Report, from the records below, every line where the word "Twitter" appears.

Collected data entries:
◆ ◆ ◆
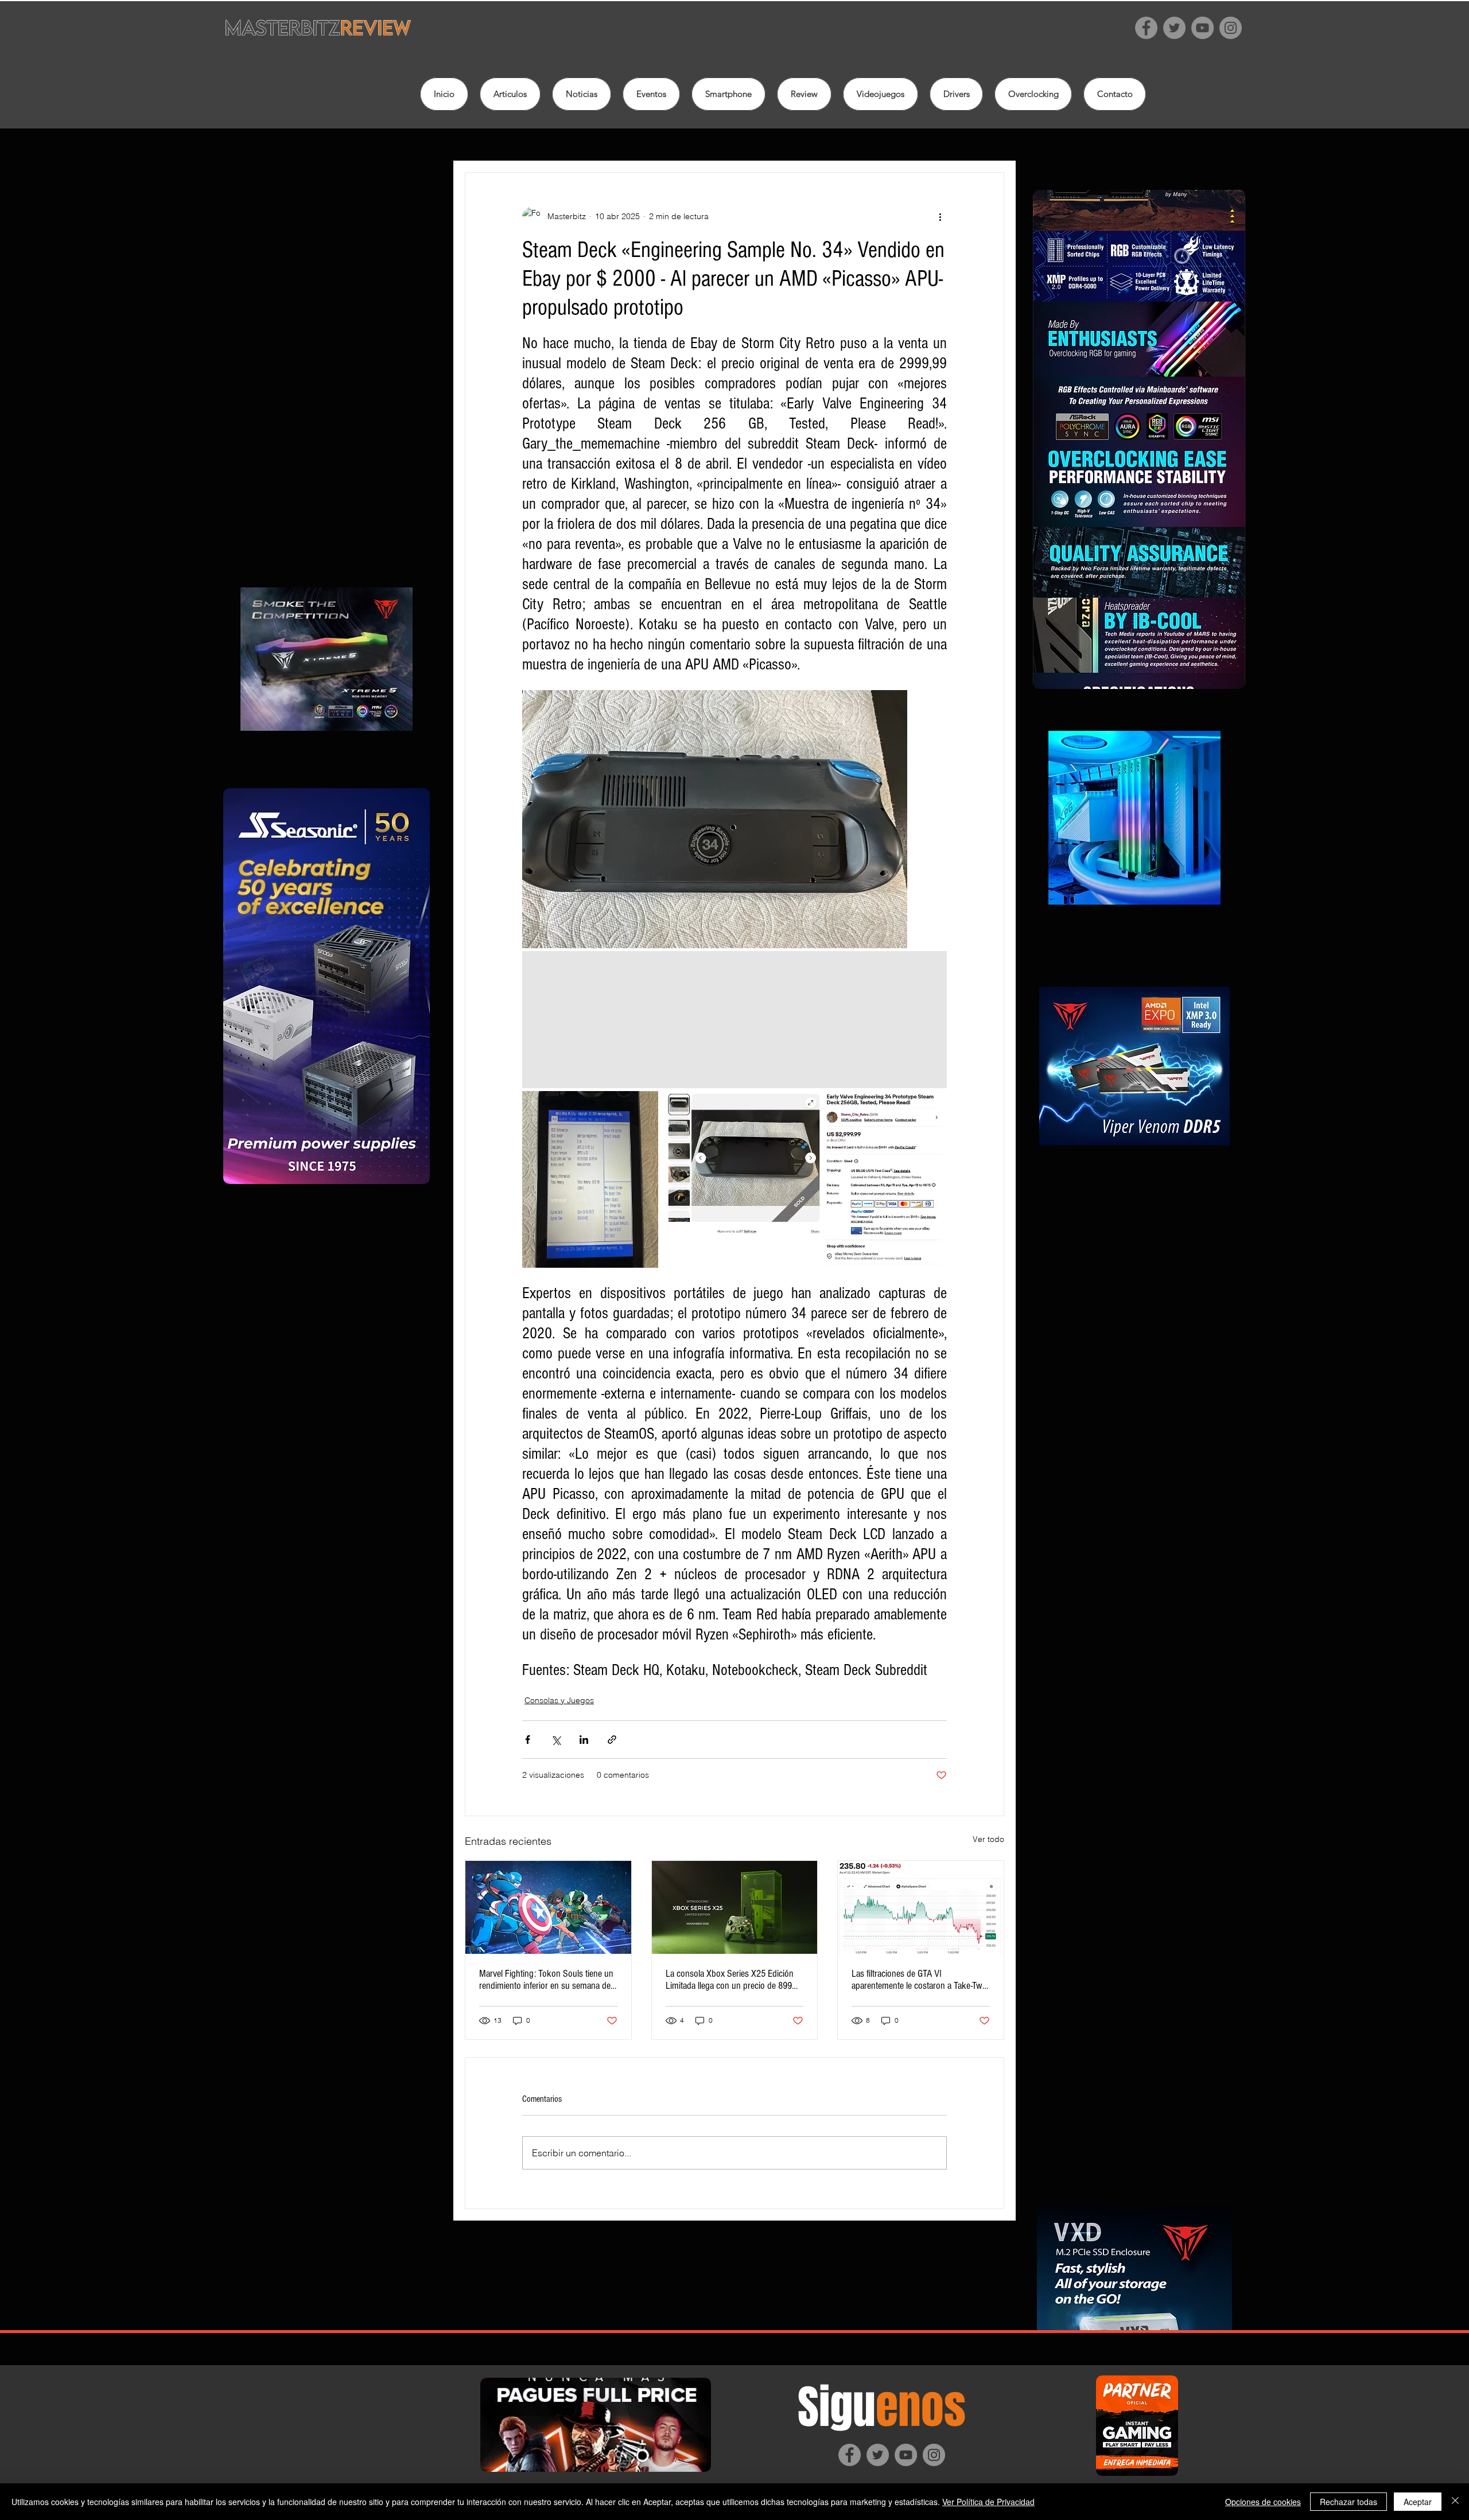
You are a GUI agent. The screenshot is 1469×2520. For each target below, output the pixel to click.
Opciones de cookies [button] (1263, 2501)
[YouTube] (1202, 28)
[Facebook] (1146, 28)
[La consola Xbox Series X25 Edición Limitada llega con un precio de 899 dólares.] (735, 1907)
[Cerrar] (1455, 2501)
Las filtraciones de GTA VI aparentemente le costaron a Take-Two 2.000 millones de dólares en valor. (919, 1980)
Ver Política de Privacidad (988, 2501)
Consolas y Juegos (559, 1700)
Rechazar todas (1348, 2501)
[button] (804, 94)
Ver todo (988, 1839)
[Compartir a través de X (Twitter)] (555, 1739)
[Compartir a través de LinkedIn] (583, 1739)
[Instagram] (1230, 28)
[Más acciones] (940, 216)
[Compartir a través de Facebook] (527, 1739)
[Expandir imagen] (714, 819)
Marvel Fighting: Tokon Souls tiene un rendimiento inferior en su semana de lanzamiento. (546, 1980)
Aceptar (1418, 2501)
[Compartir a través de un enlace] (612, 1739)
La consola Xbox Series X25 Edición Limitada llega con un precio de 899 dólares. (730, 1980)
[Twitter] (1174, 28)
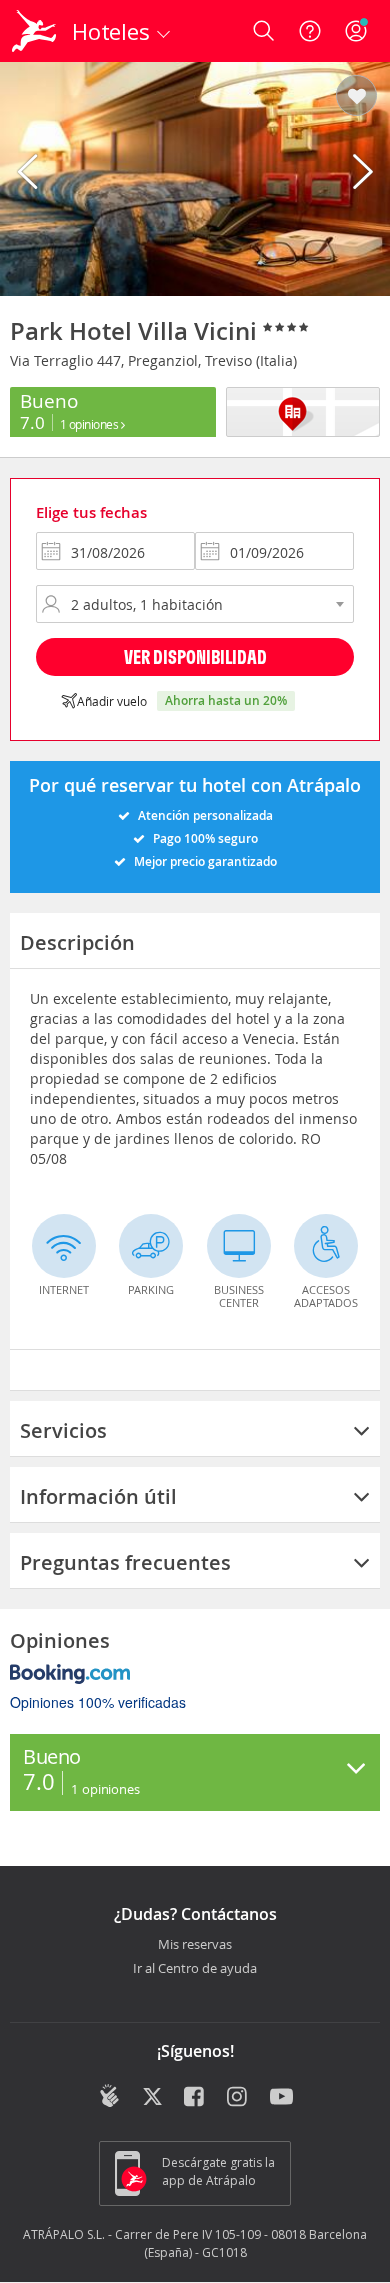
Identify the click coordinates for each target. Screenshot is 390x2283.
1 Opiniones (90, 424)
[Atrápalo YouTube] (281, 2098)
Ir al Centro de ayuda (195, 1969)
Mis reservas (195, 1945)
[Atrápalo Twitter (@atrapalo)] (152, 2098)
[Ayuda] (310, 31)
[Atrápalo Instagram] (238, 2098)
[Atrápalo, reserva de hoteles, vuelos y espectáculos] (34, 31)
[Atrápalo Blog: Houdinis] (109, 2096)
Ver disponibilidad (195, 656)
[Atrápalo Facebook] (195, 2098)
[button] (356, 97)
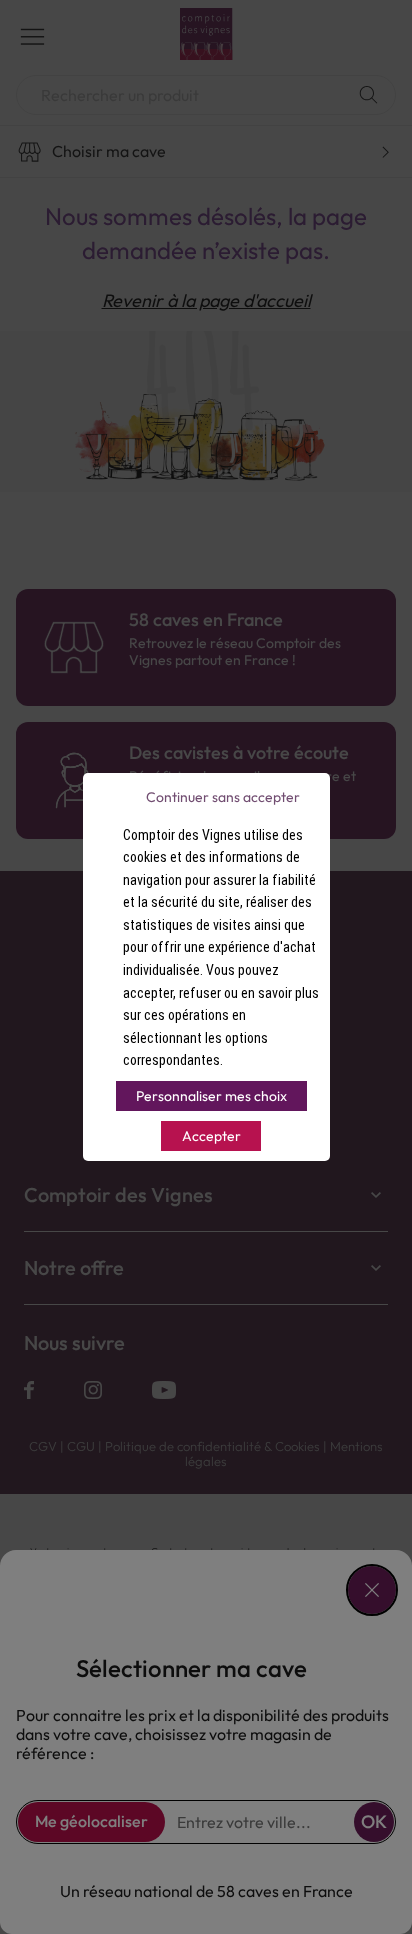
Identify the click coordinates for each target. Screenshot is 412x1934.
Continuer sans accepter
◆ ◆ ◆
WRITTEN RESPONSE>
[Compartir a través de X (Twitter)] (555, 1739)
[Twitter] (1174, 28)
[Atrápalo Twitter (@atrapalo)] (152, 2098)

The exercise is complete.